We brought our son back to his bed and had ice packs on the neck, head and armpits. He kept on telling us that he was cold and we just kept reassuring him and all… As soon as he went to sleep, I immediately started to search the web and found an article by Bonnie Rothman explaining the almost the exact same episode we had experienced. Immediately I emailed her and asked her for some help. I began to ask close friends and relatives to pray for our little boy too. But soon after an hour later he had the similar episode – screaming and saying something like he was in the sky over there, it was at that time I had the guts to try to record him with my phone… but I realized my phone crashed or maybe it didn’t …. to this minute I haven’t reopened the phone to see the video fearing that it may not have recorded… but actually fearing to re-remember the horrifying look on my son’s face that has so vividly burned into my head. We brought him back to the living room and once again calmed him down…. I just held my 6 year old son like a baby and told him “daddy is sorry, daddy is sorry, daddy is sorry….” over and over again while he was terrified in fear saying incomprehensible things. After about 5 minutes he came back to his senses and my wife asked him some questions and he came back to reality by even telling us the time was almost 1:15am. My wife looked at the clock and it was 1:13am. We knew he came back to us again.
I decided to write to my blog and right now it is 2:46am at this point in writing. I decided to do some research on the internet and got scared reading from some of people’s comments from Askapatient and from others. I started to write my experience down which is what is happening at this moment. A feeling of betrayal from my medical background but more of anger at the doctor for telling me that the drug was safe.

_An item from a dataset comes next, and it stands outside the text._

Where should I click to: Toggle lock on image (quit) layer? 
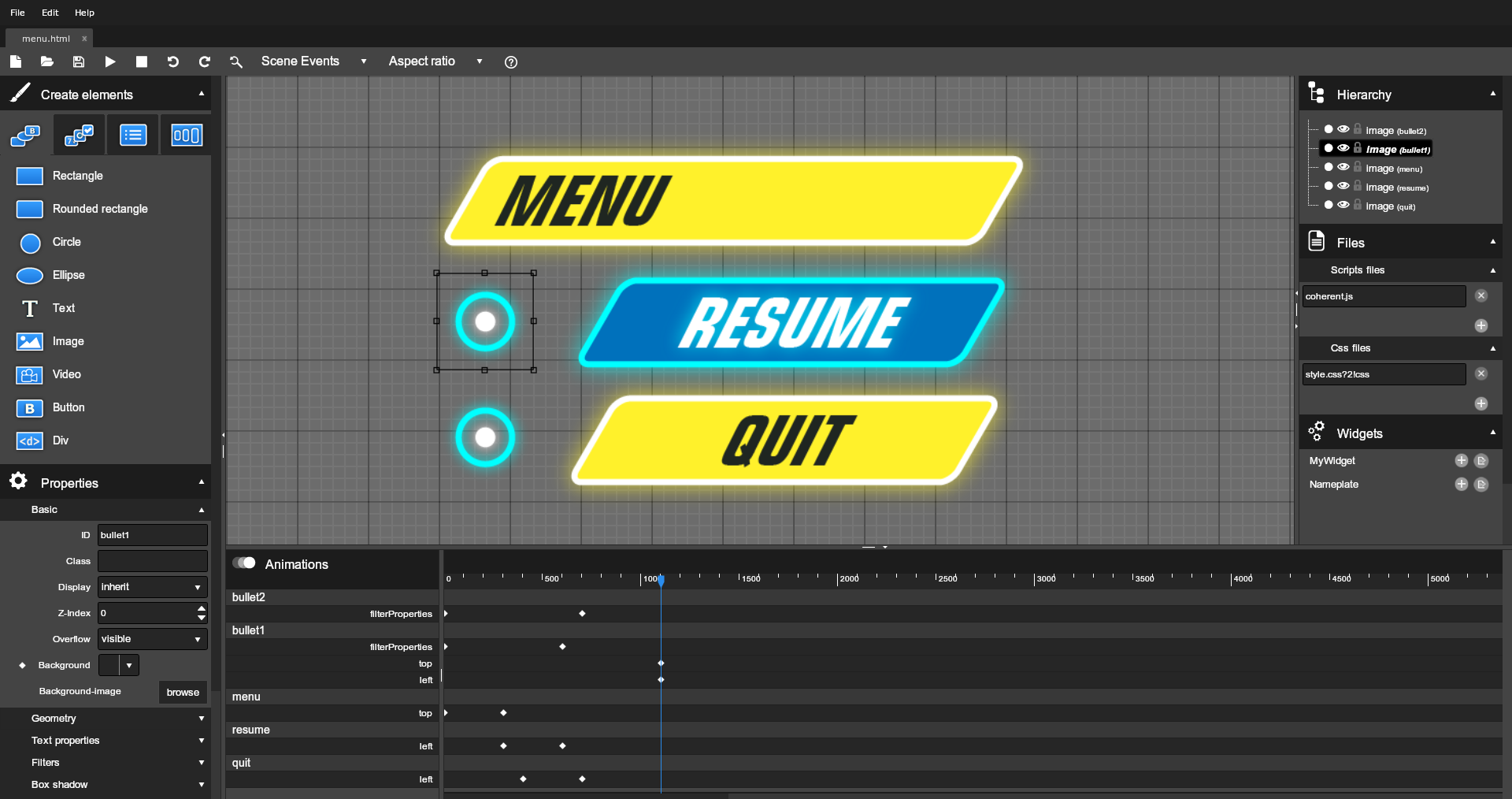coord(1358,205)
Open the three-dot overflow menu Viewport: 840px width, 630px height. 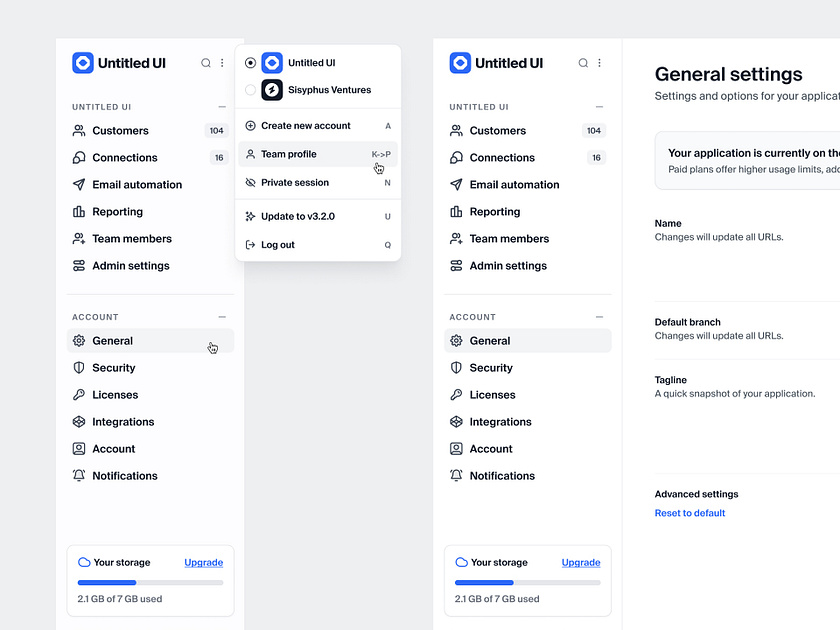(221, 62)
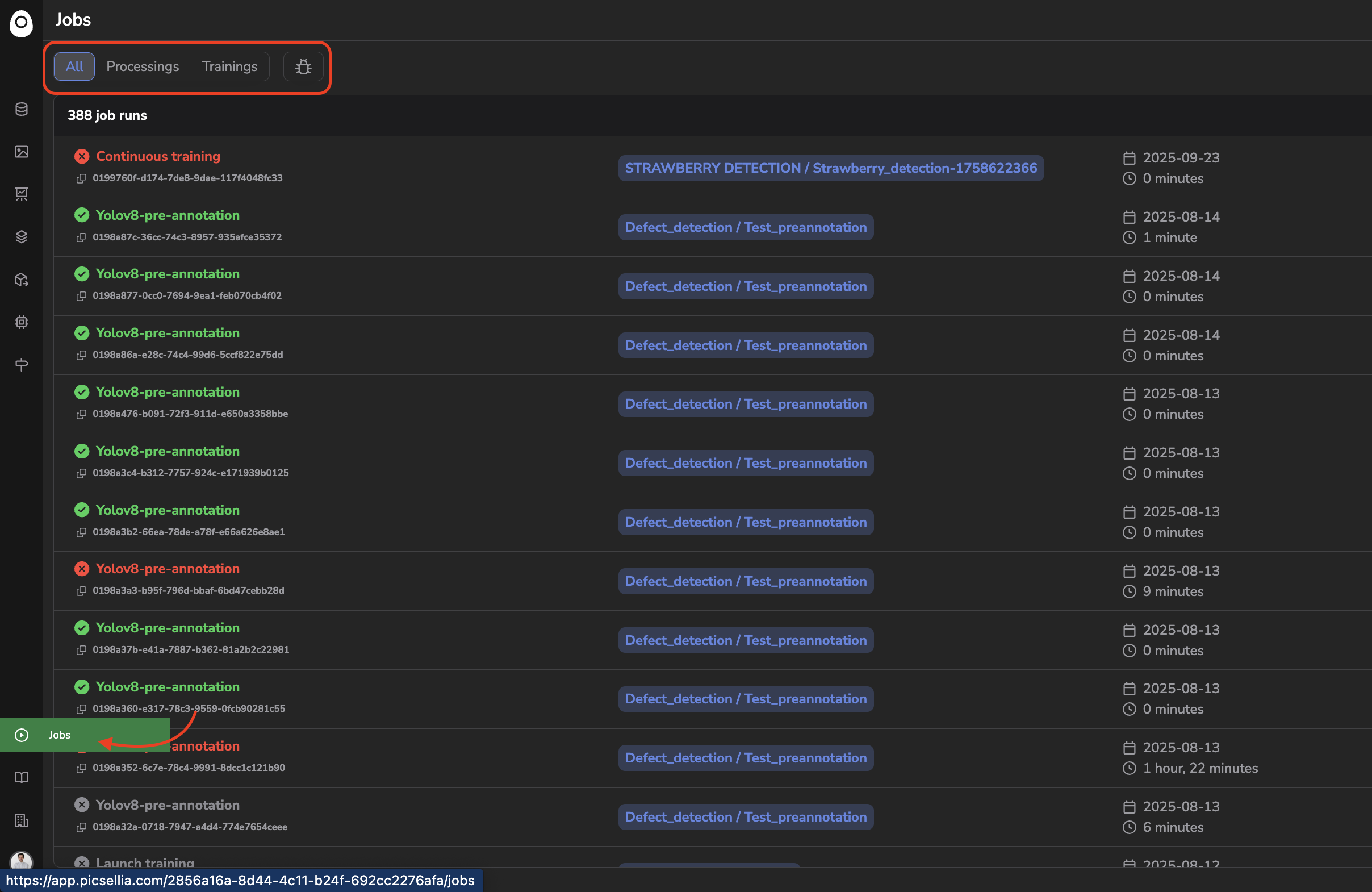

As I write, I have one ear outside just in case my son have the same episode again so I am ready to run to him. Just now I just checked on him finding my wife and him sleeping head to head on the living room couch. Hang in there Justin… hang in there.

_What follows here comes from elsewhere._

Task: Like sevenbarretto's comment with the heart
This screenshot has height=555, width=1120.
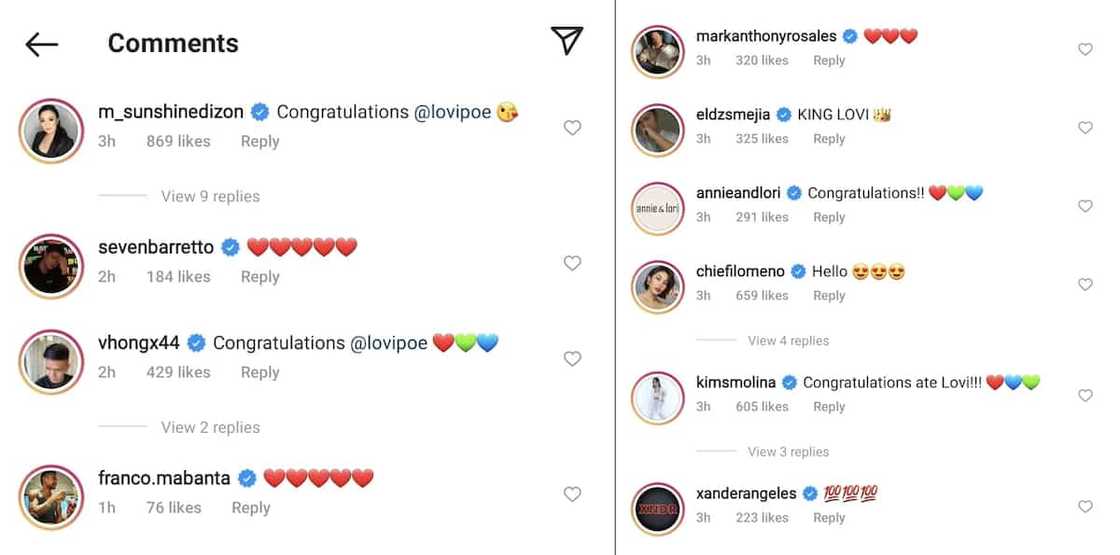Action: tap(572, 263)
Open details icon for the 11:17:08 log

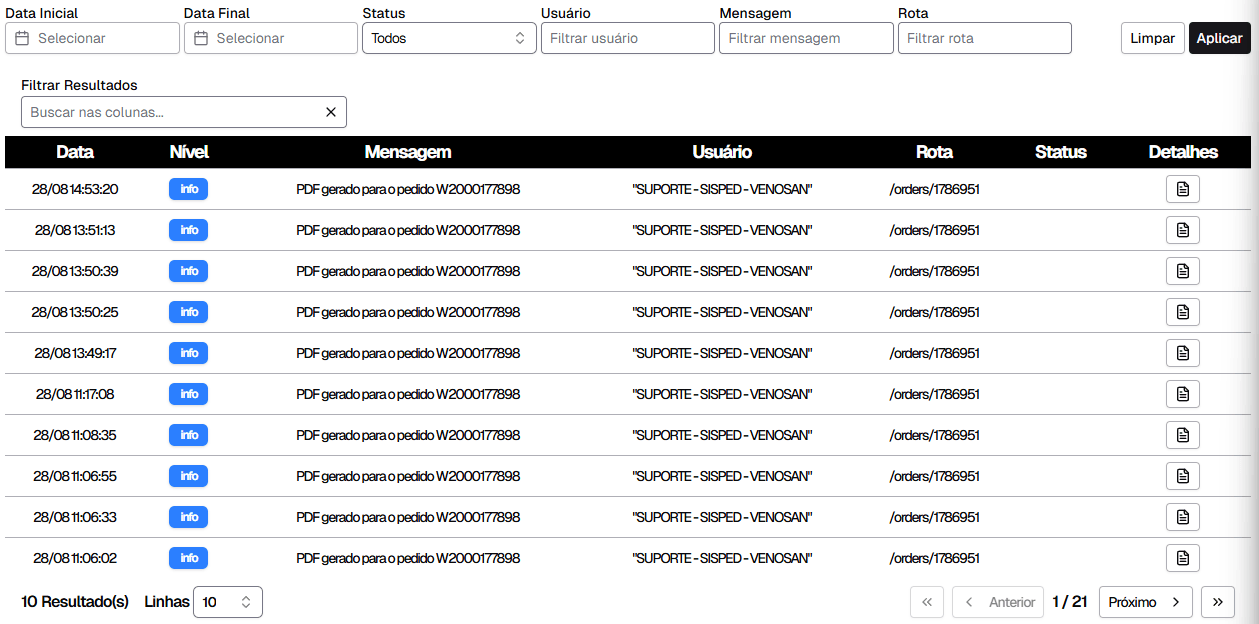point(1182,394)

Some links to the images and sites that terrified me – what is a father to do…
It is 3:26am right now… just a few minutes ago… my son started to whimper and started to cry out something about his little brother… his eyes were wide open and pointing at something in the air. I started to rub his back and told him everything is okay. His body was warm to the touch… which led me to cross out that high fever is the cause of his neurological symptoms. He awoke back to reality and now he is asleep again…
Justin… daddy is so so sorry. Hang in there.